═══ Records for processing ═══
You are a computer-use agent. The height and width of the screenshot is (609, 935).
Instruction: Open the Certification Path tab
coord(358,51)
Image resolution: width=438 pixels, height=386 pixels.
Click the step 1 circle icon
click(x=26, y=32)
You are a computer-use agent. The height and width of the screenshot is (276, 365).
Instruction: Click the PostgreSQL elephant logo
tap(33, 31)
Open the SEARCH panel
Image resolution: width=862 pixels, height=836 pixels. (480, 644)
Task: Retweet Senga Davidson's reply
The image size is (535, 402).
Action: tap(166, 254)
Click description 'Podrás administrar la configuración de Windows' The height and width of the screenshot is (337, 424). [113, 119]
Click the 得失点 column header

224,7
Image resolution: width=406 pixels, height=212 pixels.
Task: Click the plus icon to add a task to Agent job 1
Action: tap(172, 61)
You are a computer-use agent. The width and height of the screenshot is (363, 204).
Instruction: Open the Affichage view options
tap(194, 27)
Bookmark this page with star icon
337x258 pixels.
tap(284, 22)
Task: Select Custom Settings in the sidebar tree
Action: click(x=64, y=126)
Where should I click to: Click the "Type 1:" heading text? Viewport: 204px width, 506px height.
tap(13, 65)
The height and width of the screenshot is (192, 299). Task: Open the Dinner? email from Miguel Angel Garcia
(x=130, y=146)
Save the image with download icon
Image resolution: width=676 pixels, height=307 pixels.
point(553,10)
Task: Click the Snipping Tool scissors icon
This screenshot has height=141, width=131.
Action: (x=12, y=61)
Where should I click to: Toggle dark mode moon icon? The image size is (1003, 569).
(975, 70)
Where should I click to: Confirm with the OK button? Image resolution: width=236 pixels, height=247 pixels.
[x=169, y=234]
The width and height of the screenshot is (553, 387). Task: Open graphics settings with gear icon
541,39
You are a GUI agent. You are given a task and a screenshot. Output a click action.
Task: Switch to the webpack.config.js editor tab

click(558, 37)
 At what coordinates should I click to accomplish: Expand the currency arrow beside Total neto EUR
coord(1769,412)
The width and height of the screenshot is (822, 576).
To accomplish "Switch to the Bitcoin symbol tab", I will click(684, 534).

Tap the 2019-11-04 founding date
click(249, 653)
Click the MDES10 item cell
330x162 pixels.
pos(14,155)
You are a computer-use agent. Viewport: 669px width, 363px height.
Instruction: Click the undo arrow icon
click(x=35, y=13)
═══
Once you have identified the lines above that contain "computer", copy each of them.

- **Expected answer**:
You are a computer-use agent. The height and width of the screenshot is (609, 935).
You are a computer-use agent. The height and width of the screenshot is (276, 365).
You are a computer-use agent. The width and height of the screenshot is (363, 204).
You are a computer-use agent. Viewport: 669px width, 363px height.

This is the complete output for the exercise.